The Information category rounds out the top ten, employing 8,777 people and including some of Maine’s most famous — workers in the arts, sports, and entertainment.

Her earliest musical memory: singing the National Anthem for a motley crowd at a Little League game. But in truth, Suzanne Nance was performing for her mother. “My mother worked really hard, didn’t have much, was going it alone. So I loved to entertain her, sing for her, tell her lots of stories.” Excellent training for an opera singer who now performs oversized tales for audiences worldwide. Suzanne sings in an expressive soprano voice often called “crystalline,” a pretty compliment that overlooks the volcanic power of her tone. Imagine crystal rinsed in scalding water. Crystal dipped in lava. Now we’re getting somewhere.

Though she dotes on a mini poodle called Coco Chanel — a diva dog if ever there was one — Suzanne is the anti-diva, an endearing young woman who easily laughs at herself. She once sang Monteverdi’s aria “Addio Roma” with tears streaming down her face, prompting wild bravas from the Italian audience. “What they didn’t know,” she confesses, “is that I had a terrible case of pinkeye.”

It’s her speaking voice, however, that Mainers more readily recognize. As music director of the Maine Public Broadcasting Network, Suzanne hosts the weekday classical music show, bringing magnificent music into cars and kitchens and offices statewide. With a decidedly female sensibility, she offers achingly human tidbits about conductors and composers — their tattered affairs, towering ambitions, beloved children. On a recent show — themed “Gentlemen” — she concluded with Strauss’ Le Bourgeois Gentilhomme, playfully advising listeners to “call a gentleman in your own life.” Armed with incontestable bona fides, Suzanne freely salts the canon with wit and whimsy, which may explain her growing audience, now an estimated fifty thousand strong.

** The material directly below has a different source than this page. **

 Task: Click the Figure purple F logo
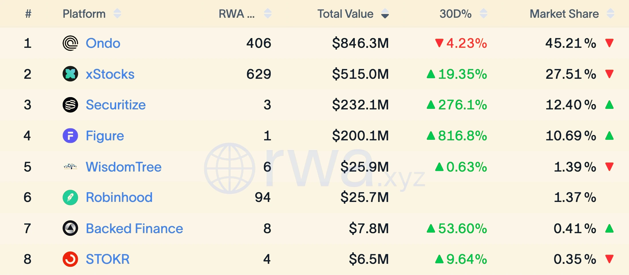[70, 135]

Originally from Philadelphia, Suzanne always yearned to live in Maine. She once asked a college boyfriend, whom she was visiting in New Hampshire, to drive her over the border, where she “danced under the WELCOME sign.” Once she finally got here, she embraced Maine in a big way. “I had this fantasy about Maine and its people, and it came true.”

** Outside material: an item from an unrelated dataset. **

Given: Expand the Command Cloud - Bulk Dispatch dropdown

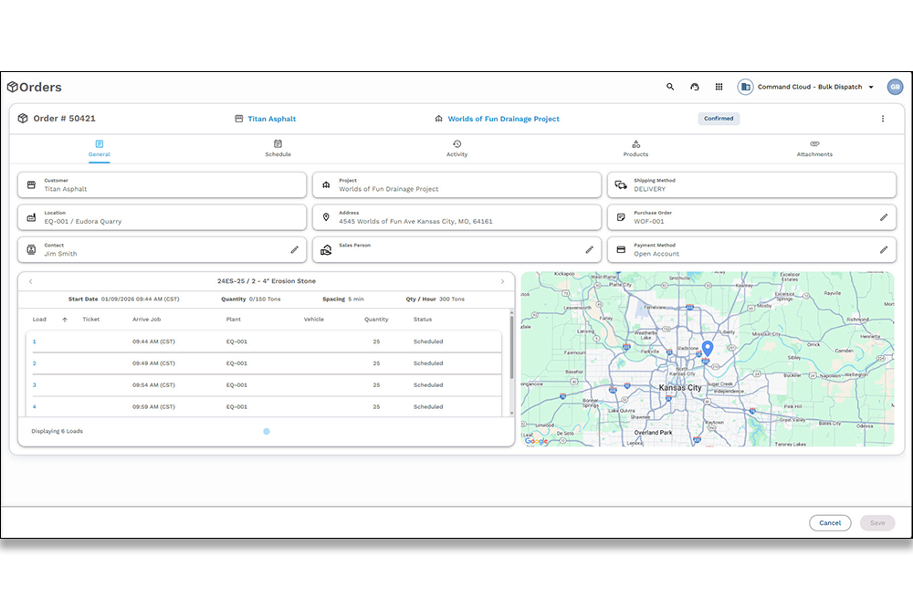Looking at the screenshot, I should point(871,88).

A relentless advocate for music, she travels the state as host, audience, and sometime performer in concerts from York to Fort Kent. She’s the energy behind Maine Stage, a weekly rebroadcast of concerts around Maine, and as creator of MBPN TV’s Maine Arts series, she broadcast last year’s astonishing Poetry Out Loud competition, sponsored by the Maine Arts Commission, in which high school students declaim famous poems from memory.

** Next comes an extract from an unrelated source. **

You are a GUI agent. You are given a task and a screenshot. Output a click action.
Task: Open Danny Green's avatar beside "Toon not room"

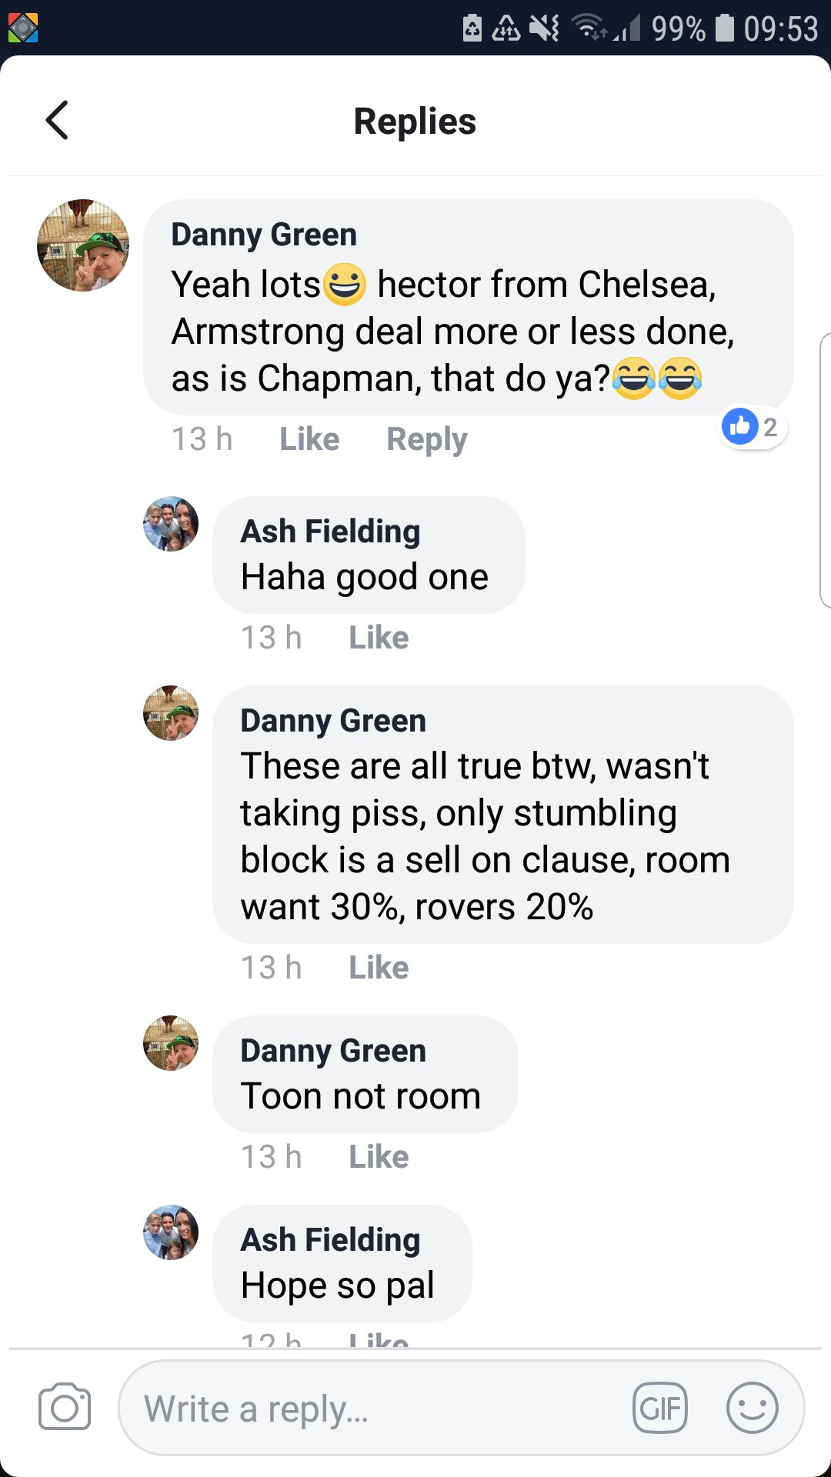pos(171,1043)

Her workday typically runs about ten hours. Then she returns home to practice her vocals in the cheerful domestic chaos of her fiancé and his three children. She’s looking ahead to 2014, when she will tour the world with La Voix Humaine, a one-woman opera by Francis Poulenc. The tour will be carefully arranged around her radio schedule, for she is smitten with her audience, which she imagines includes everyone from fishermen to financiers — and her mother. Completing a very full circle, she observes, “I’m still choosing music I think my mother would like.”